2. Cultural or Ethical Issues: Problems like toxic workplace culture, unethical practices, or lack of diversity can build up over time, leading to employee dissatisfaction, reputational damage, or legal challenges.


3. Financial Decline: Gradual financial deterioration due to increasing debt, declining sales, or poor management decisions can lead to a financial crisis if not addressed in time.


4. Supply Chain Vulnerabilities: Over-reliance on specific suppliers or regions without adequate risk assessment and mitigation strategies can lead to a crisis if disruptions occur.


5. Regulatory Compliance: Failing to keep up with changing regulations can result in legal troubles and fines, damaging the company’s reputation and financial stability.


6. Customer Satisfaction and Loyalty: Slow erosion of customer satisfaction due to declining product quality, poor customer service, or failure to innovate can lead to a loss of market share.

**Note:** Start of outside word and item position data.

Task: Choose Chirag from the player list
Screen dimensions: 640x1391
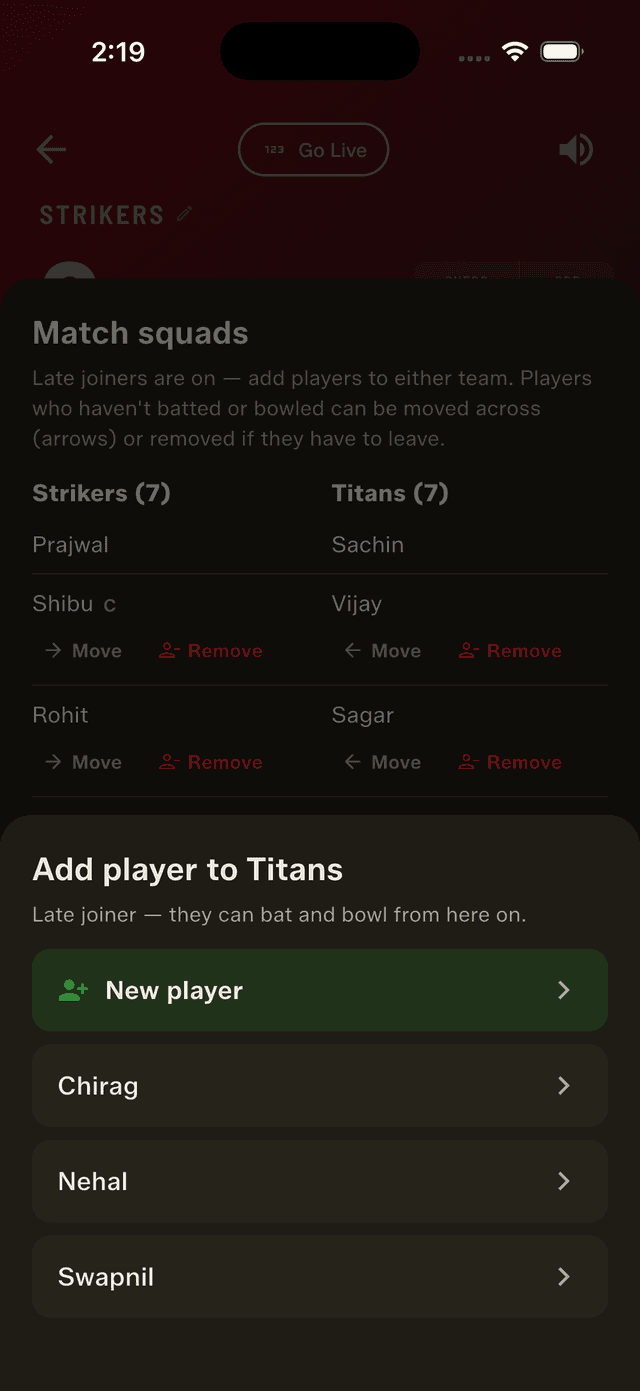Action: click(320, 1086)
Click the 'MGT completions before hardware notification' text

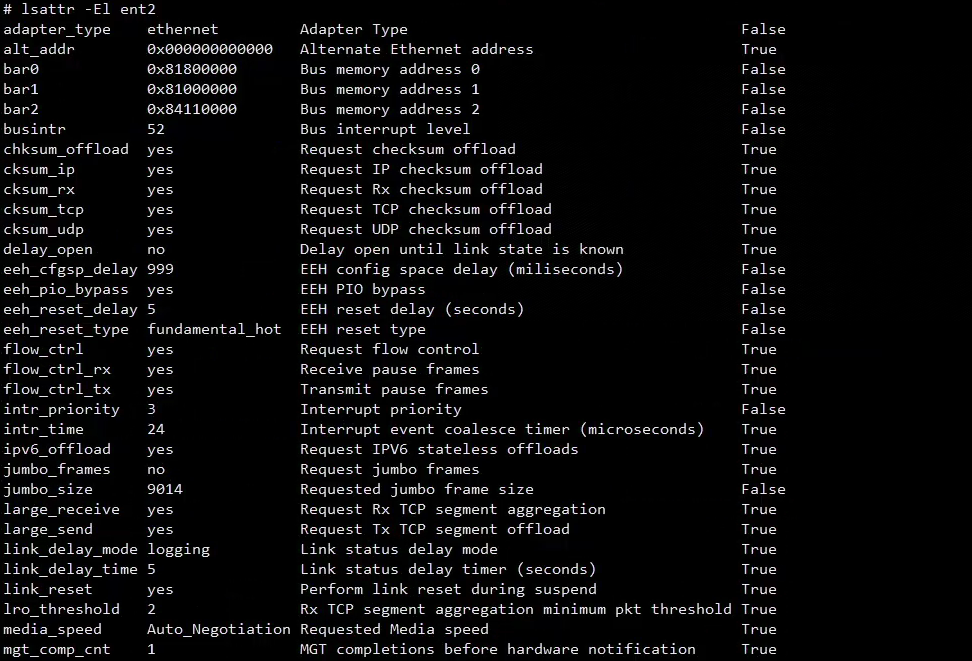(497, 649)
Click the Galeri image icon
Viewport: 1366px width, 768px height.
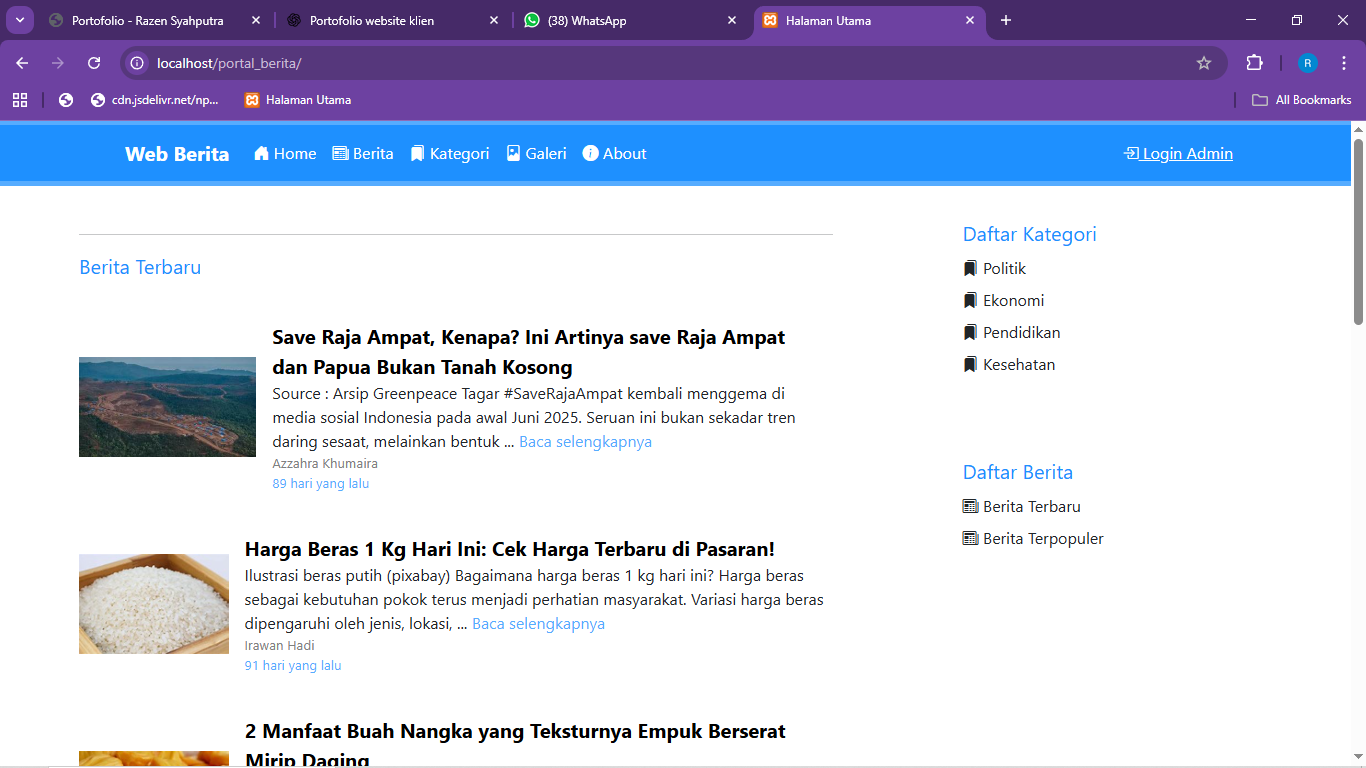pos(513,153)
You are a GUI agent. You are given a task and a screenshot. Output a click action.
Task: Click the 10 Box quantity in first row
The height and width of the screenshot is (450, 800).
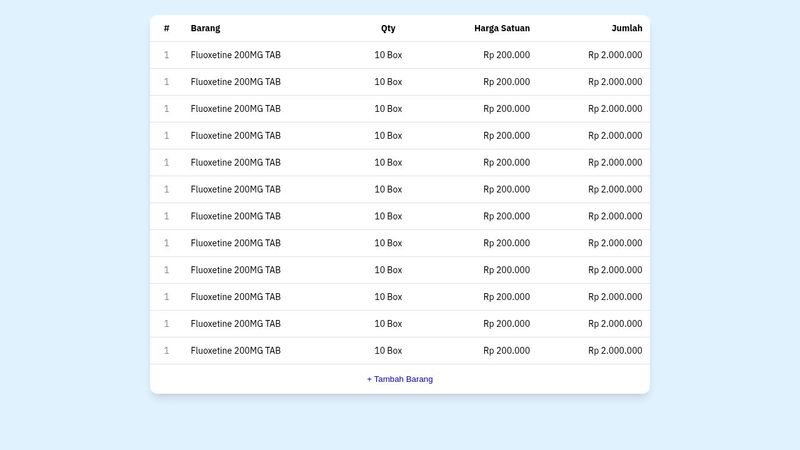point(388,55)
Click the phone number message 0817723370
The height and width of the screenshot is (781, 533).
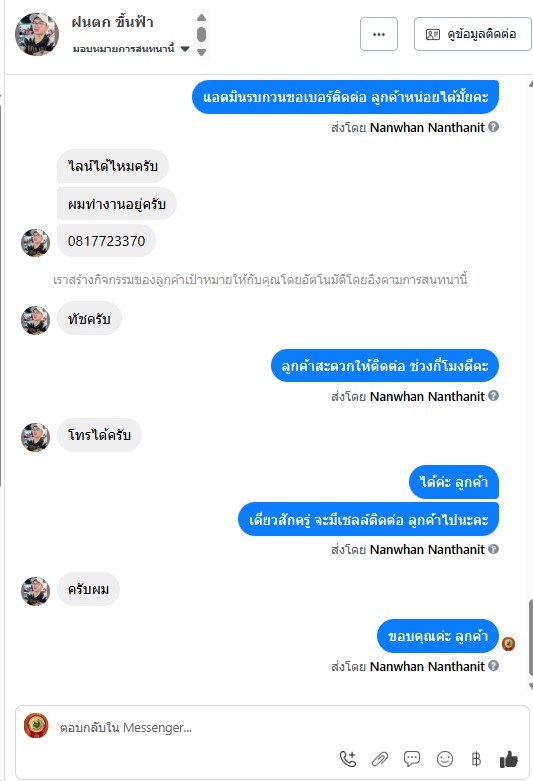point(107,241)
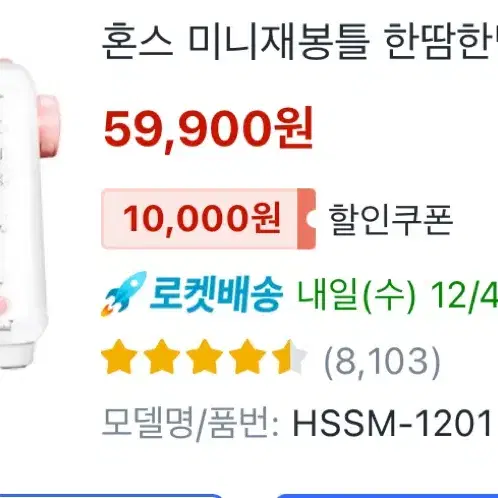Screen dimensions: 498x498
Task: Click the blue button at bottom left
Action: coord(111,495)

Recognizing and addressing these creeping crises require proactive monitoring, regular reassessment of internal and external environments, and a willingness to adapt strategies and operations. Companies must have effective risk management processes and a culture that encourages vigilance and responsiveness to gradual changes and emerging threats.»


Boeing's complex creeping crisis


Aircraft manufacturing requires decades of design, planning, and prototyping. The market for aircraft above 100 seats is a duopoly between Boeing and Airbus. Airlines don't have a lot of choice in terms of where they can source aircraft. Still, Boeing is facing an existential threat. As Saporito reminds us in his NYT opinion piece: «Hughes Aircraft, Douglas Aircraft, Northrop, North American, Lockheed» all once American aerospace icons have, for one reason or another, disappeared.


Not only is Boeing challenged by many of the factors previously outlined (almost all of them) but from a commercial standpoint it has a limited range of aircraft on offer to the market and it has lost significant market share to its competitor Airbus in the profitable single-aisle category (Airbus now holds a market share of 62 percent in the narrow-body segment). It has also failed to present a vision for decarbonization and the future of the industry.